Research on balance and mobility in older adults has been conducted primarily in lab-based settings in individuals who live in the community. Although they are at greater risk of falls, residents of long-term care facilities, specifically residential care communities (RCCs), have been investigated much less frequently. We sought to determine the feasibility of using portable technology-based measures of balance and muscle strength (i.e. an accelerometer and a load cell) that can be used in any RCC facility. Twenty-nine subjects (age 87±6 years) living in RCCs participated. An accelerometer placed on the back of the subjects measured body sway during different standing conditions. Sway in antero-posterior and medio-lateral directions were calculated.
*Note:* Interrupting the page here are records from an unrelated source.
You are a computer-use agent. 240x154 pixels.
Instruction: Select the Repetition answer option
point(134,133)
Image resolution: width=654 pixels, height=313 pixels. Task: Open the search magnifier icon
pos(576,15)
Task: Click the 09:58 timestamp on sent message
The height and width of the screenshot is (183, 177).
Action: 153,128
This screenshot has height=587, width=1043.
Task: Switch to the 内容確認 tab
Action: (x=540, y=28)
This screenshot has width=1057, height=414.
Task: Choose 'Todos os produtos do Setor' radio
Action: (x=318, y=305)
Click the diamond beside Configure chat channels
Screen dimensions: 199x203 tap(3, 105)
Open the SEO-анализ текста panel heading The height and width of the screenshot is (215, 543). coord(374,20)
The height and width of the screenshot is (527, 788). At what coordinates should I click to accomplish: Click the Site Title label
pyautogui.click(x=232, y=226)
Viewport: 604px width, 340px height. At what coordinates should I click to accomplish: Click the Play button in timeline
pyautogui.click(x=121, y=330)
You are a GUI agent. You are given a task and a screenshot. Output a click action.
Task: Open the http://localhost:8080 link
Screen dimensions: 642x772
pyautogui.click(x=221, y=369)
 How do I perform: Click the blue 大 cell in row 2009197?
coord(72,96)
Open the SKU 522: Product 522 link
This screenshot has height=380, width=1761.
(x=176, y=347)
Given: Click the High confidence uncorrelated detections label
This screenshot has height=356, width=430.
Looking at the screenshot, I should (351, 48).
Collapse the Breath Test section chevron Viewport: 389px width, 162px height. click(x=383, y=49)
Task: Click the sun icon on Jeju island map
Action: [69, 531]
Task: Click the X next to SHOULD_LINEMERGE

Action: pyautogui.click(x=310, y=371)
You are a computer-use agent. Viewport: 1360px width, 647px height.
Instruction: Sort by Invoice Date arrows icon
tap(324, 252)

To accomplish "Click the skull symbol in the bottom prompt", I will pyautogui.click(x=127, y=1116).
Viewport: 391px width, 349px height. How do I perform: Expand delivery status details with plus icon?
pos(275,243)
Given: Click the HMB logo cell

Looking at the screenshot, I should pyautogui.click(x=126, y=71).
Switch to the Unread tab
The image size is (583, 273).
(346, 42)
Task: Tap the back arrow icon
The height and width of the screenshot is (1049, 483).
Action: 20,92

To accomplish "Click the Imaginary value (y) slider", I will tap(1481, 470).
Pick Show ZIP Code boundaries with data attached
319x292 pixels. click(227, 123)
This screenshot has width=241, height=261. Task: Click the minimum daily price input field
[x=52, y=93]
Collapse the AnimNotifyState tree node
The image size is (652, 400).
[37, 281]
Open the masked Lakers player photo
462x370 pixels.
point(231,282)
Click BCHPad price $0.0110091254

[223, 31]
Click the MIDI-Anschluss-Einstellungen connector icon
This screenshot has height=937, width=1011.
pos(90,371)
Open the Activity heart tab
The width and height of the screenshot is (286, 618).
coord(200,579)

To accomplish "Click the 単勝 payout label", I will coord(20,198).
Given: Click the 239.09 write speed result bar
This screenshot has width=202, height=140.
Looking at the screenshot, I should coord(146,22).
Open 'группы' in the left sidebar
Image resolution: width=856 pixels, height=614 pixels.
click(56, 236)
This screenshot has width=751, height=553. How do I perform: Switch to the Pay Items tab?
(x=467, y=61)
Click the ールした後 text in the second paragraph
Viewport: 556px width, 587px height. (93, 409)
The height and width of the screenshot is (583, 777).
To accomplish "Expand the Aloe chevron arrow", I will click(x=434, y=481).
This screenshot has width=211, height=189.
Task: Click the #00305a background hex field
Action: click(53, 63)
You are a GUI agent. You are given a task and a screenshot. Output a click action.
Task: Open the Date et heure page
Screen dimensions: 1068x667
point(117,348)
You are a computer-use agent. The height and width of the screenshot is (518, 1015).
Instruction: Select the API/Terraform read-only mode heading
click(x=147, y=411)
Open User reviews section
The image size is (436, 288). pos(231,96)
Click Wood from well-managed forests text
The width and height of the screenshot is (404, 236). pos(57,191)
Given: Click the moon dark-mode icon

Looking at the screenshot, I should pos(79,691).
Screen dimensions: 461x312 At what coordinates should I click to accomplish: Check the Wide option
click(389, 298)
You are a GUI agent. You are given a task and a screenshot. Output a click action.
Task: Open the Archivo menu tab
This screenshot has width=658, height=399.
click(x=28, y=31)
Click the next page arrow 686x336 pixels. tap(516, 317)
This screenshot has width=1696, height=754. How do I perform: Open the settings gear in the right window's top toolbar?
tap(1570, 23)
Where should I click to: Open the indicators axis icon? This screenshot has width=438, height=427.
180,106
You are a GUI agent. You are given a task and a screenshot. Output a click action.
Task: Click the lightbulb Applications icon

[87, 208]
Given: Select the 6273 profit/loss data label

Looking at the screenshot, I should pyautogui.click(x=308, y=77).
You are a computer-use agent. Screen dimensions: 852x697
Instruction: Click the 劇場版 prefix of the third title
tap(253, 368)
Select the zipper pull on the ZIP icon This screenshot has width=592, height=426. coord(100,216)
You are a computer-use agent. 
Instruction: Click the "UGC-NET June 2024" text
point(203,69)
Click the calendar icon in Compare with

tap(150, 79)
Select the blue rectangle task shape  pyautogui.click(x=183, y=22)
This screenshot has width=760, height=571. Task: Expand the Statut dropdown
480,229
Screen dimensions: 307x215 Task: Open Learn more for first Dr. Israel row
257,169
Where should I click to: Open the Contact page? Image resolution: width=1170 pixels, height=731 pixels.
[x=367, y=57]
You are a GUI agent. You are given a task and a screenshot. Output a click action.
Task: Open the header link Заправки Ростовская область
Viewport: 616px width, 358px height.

Lower extremity strength was measured with a portable load cell and the within-visit reliability was determined. Assessments of grip strength, gait speed, frailty, and comorbidity were also examined. A significant increase in postural sway in both the AP and ML directions occurred as the balance conditions became more difficult due to alteration of sensory feedback (p < 0.001) or reducing the base of support (p < 0.001). There was an association between increased sway and increased frailty, more comorbidities and slower gait speed. All strength measurements were highly reliable (ICC = 0.93 to 0.99).An increase in lower extremity strength was associated with increased grip strength and gait speed. The portable instruments provide inexpensive ways for measuring balance and strength in the understudied RCC population, but additional studies are needed to examine their relationship with functional outcomes.